[Stored dataset items]
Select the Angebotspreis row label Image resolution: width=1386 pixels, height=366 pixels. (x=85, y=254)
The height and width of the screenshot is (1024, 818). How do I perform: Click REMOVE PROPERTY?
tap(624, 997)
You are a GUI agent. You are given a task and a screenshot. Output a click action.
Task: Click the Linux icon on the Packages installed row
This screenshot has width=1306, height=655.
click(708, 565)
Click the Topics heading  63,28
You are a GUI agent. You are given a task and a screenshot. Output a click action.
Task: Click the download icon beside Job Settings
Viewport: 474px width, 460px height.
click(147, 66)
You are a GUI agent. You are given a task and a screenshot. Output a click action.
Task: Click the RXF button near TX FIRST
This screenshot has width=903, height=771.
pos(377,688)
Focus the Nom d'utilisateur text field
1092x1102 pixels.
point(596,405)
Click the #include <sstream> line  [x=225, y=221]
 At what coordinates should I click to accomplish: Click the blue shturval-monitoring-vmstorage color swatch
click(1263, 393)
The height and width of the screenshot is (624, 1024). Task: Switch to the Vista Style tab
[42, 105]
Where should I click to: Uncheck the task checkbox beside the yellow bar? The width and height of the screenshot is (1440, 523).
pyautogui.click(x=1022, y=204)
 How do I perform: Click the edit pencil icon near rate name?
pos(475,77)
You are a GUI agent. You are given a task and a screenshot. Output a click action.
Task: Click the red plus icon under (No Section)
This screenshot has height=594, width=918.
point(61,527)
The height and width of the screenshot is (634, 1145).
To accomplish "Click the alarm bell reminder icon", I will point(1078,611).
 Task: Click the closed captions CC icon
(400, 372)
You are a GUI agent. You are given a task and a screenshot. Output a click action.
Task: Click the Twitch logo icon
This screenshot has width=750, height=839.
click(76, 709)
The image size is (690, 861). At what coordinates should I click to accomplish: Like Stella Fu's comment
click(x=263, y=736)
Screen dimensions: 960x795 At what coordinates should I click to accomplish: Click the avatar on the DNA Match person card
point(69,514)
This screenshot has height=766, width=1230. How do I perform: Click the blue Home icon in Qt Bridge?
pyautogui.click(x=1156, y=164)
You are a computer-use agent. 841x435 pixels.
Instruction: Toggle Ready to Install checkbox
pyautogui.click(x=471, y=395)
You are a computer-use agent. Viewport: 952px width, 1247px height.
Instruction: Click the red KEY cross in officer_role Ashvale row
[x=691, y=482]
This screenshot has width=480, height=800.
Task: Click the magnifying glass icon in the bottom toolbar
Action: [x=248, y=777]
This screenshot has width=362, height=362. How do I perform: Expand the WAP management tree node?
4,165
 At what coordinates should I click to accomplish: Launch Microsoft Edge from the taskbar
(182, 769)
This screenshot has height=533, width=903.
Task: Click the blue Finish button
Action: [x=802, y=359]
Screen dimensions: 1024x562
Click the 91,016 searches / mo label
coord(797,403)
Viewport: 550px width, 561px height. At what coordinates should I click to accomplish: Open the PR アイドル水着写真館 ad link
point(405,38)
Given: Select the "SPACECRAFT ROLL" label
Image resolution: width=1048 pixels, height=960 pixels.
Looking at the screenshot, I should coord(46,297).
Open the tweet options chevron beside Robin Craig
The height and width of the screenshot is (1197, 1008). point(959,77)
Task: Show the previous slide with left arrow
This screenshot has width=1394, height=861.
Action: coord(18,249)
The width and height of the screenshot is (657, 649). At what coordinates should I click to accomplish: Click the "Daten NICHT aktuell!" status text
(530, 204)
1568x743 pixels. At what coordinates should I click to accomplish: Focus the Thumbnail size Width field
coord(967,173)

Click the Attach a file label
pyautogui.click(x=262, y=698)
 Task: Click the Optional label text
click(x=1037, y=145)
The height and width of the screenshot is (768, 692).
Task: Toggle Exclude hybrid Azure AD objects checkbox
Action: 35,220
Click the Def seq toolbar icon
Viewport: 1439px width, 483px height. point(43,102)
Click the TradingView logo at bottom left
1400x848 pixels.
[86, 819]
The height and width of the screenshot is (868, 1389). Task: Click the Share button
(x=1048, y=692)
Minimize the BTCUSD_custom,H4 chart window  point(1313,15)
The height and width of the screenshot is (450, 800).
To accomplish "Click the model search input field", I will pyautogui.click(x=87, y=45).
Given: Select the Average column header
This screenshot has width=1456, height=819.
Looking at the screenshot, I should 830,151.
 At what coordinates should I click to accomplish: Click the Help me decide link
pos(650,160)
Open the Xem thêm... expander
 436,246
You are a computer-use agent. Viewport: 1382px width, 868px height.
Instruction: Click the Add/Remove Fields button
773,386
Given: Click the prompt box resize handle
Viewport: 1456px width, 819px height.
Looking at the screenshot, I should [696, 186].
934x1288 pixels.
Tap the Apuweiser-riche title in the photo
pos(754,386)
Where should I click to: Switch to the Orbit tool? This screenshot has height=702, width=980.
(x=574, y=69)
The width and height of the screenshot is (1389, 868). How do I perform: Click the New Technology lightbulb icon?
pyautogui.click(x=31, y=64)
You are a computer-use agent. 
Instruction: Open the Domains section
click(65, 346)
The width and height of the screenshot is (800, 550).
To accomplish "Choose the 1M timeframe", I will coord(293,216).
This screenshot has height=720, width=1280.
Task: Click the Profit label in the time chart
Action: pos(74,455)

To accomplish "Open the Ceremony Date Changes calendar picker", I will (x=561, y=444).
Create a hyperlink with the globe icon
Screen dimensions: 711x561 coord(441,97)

Task description:
Every line above is to be transcribed exactly, with nothing missed.

Answer for this exercise:
Select the Angebotspreis row label Image resolution: width=1386 pixels, height=366 pixels. (x=85, y=254)
The height and width of the screenshot is (1024, 818). How do I perform: Click REMOVE PROPERTY?
tap(624, 997)
You are a GUI agent. You are given a task and a screenshot. Output a click action.
Task: Click the Linux icon on the Packages installed row
This screenshot has width=1306, height=655.
click(708, 565)
Click the Topics heading  63,28
You are a GUI agent. You are given a task and a screenshot. Output a click action.
Task: Click the download icon beside Job Settings
Viewport: 474px width, 460px height.
click(147, 66)
You are a GUI agent. You are given a task and a screenshot. Output a click action.
Task: Click the RXF button near TX FIRST
This screenshot has width=903, height=771.
pos(377,688)
Focus the Nom d'utilisateur text field
1092x1102 pixels.
point(596,405)
Click the #include <sstream> line  [x=225, y=221]
 At what coordinates should I click to accomplish: Click the blue shturval-monitoring-vmstorage color swatch
click(1263, 393)
The height and width of the screenshot is (624, 1024). Task: Switch to the Vista Style tab
[42, 105]
Where should I click to: Uncheck the task checkbox beside the yellow bar? The width and height of the screenshot is (1440, 523).
pyautogui.click(x=1022, y=204)
 How do I perform: Click the edit pencil icon near rate name?
pos(475,77)
You are a GUI agent. You are given a task and a screenshot. Output a click action.
Task: Click the red plus icon under (No Section)
This screenshot has height=594, width=918.
point(61,527)
The height and width of the screenshot is (634, 1145).
To accomplish "Click the alarm bell reminder icon", I will point(1078,611).
 Task: Click the closed captions CC icon
(400, 372)
You are a GUI agent. You are given a task and a screenshot. Output a click action.
Task: Click the Twitch logo icon
This screenshot has width=750, height=839.
click(76, 709)
The image size is (690, 861). At what coordinates should I click to accomplish: Like Stella Fu's comment
click(x=263, y=736)
Screen dimensions: 960x795 At what coordinates should I click to accomplish: Click the avatar on the DNA Match person card
point(69,514)
This screenshot has height=766, width=1230. How do I perform: Click the blue Home icon in Qt Bridge?
pyautogui.click(x=1156, y=164)
You are a computer-use agent. 841x435 pixels.
Instruction: Toggle Ready to Install checkbox
pyautogui.click(x=471, y=395)
You are a computer-use agent. Viewport: 952px width, 1247px height.
Instruction: Click the red KEY cross in officer_role Ashvale row
[x=691, y=482]
This screenshot has width=480, height=800.
Task: Click the magnifying glass icon in the bottom toolbar
Action: [x=248, y=777]
This screenshot has width=362, height=362. How do I perform: Expand the WAP management tree node?
4,165
 At what coordinates should I click to accomplish: Launch Microsoft Edge from the taskbar
(182, 769)
This screenshot has height=533, width=903.
Task: Click the blue Finish button
Action: [x=802, y=359]
Screen dimensions: 1024x562
Click the 91,016 searches / mo label
coord(797,403)
Viewport: 550px width, 561px height. At what coordinates should I click to accomplish: Open the PR アイドル水着写真館 ad link
point(405,38)
Given: Select the "SPACECRAFT ROLL" label
Image resolution: width=1048 pixels, height=960 pixels.
Looking at the screenshot, I should coord(46,297).
Open the tweet options chevron beside Robin Craig
The height and width of the screenshot is (1197, 1008). point(959,77)
Task: Show the previous slide with left arrow
This screenshot has width=1394, height=861.
Action: coord(18,249)
The width and height of the screenshot is (657, 649). At what coordinates should I click to accomplish: Click the "Daten NICHT aktuell!" status text
(530, 204)
1568x743 pixels. At what coordinates should I click to accomplish: Focus the Thumbnail size Width field
coord(967,173)

Click the Attach a file label
pyautogui.click(x=262, y=698)
 Task: Click the Optional label text
click(x=1037, y=145)
The height and width of the screenshot is (768, 692).
Task: Toggle Exclude hybrid Azure AD objects checkbox
Action: 35,220
Click the Def seq toolbar icon
Viewport: 1439px width, 483px height. point(43,102)
Click the TradingView logo at bottom left
1400x848 pixels.
[86, 819]
The height and width of the screenshot is (868, 1389). Task: Click the Share button
(x=1048, y=692)
Minimize the BTCUSD_custom,H4 chart window  point(1313,15)
The height and width of the screenshot is (450, 800).
To accomplish "Click the model search input field", I will pyautogui.click(x=87, y=45).
Given: Select the Average column header
This screenshot has width=1456, height=819.
Looking at the screenshot, I should 830,151.
 At what coordinates should I click to accomplish: Click the Help me decide link
pos(650,160)
Open the Xem thêm... expander
 436,246
You are a computer-use agent. Viewport: 1382px width, 868px height.
Instruction: Click the Add/Remove Fields button
773,386
Given: Click the prompt box resize handle
Viewport: 1456px width, 819px height.
Looking at the screenshot, I should [696, 186].
934x1288 pixels.
Tap the Apuweiser-riche title in the photo
pos(754,386)
Where should I click to: Switch to the Orbit tool? This screenshot has height=702, width=980.
(x=574, y=69)
The width and height of the screenshot is (1389, 868). How do I perform: Click the New Technology lightbulb icon?
pyautogui.click(x=31, y=64)
You are a computer-use agent. 
Instruction: Open the Domains section
click(65, 346)
The width and height of the screenshot is (800, 550).
To accomplish "Choose the 1M timeframe", I will coord(293,216).
This screenshot has height=720, width=1280.
Task: Click the Profit label in the time chart
Action: pos(74,455)

To accomplish "Open the Ceremony Date Changes calendar picker", I will (x=561, y=444).
Create a hyperlink with the globe icon
Screen dimensions: 711x561 coord(441,97)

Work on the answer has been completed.